The skill provides ready-to-run plotting patterns and snippets that accept pandas DataFrames, numpy arrays, or AnnData objects and render figures with consistent styling. It sets sensible defaults for DPI, fonts, palettes and layout, offers utilities for multi-panel layouts and custom color mapping, and includes export commands to save high-resolution PNG/SVG files.
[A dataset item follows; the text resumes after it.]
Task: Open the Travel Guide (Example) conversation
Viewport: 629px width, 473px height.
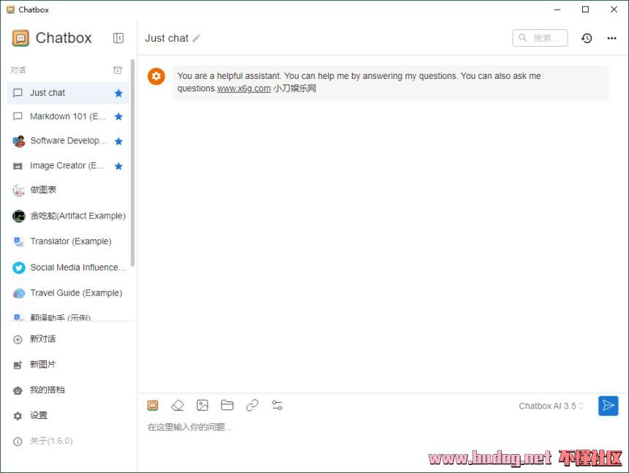Action: click(x=75, y=293)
Troubleshooting tips and density/aggregation approaches help with large, noisy datasets.

When to use it

  • Preparing figures for manuscripts, posters, or slide decks
  • Exploratory data analysis (QC metrics, clustering, marker genes)
  • Visualizing single-cell, bulk, or spatial RNA-seq results (UMAP, heatmaps, dot plots)
  • Generating multi-panel composite figures combining different plot types
  • Exporting high-resolution images for publication or downstream editing

Best practices

  • Choose figure size and DPI for the target medium (papers: 6–8 in wide, save at 300 DPI)
  • Use colorblind-friendly palettes (viridis, Set2, tab10) and define palettes once for consistency
  • Apply alpha and smaller point sizes to reduce overplotting in dense scatter plots
  • Call plt.tight_layout() and use bbox_inches='tight' when saving to avoid clipped labels
  • Use vector formats (SVG) for editable graphics and PNG for raster needs
  • Close figures (plt.close()) when generating many plots to free memory

Example use cases

  • QC dashboard: histograms, scatter UMI vs genes, and mitochondrial violin plots for single-cell QC
  • UMAP cluster visualization: colored cluster scatter plots with external legend and reproducible palette
  • Gene expression heatmap and dot plot for marker gene panels across clusters
  • Differential expression volcano plot with thresholds and category coloring for DEG reports
  • Multi-panel figure combining UMAP, violin, and heatmap for a single-figure result in a manuscript

FAQ

Does this require cloud services or a specific LLM provider?

No. All plotting runs locally with matplotlib and seaborn and is compatible with any LLM provider for code generation or guidance.

What input formats are supported?

Common inputs are pandas DataFrames, numpy arrays, and AnnData objects (for single-cell workflows). Functions expect long-form or matrix-form where appropriate.

How do I handle very large point clouds?

Reduce marker size, increase transparency (alpha), use density plots (gaussian_kde) or downsampling to reveal structure without clutter.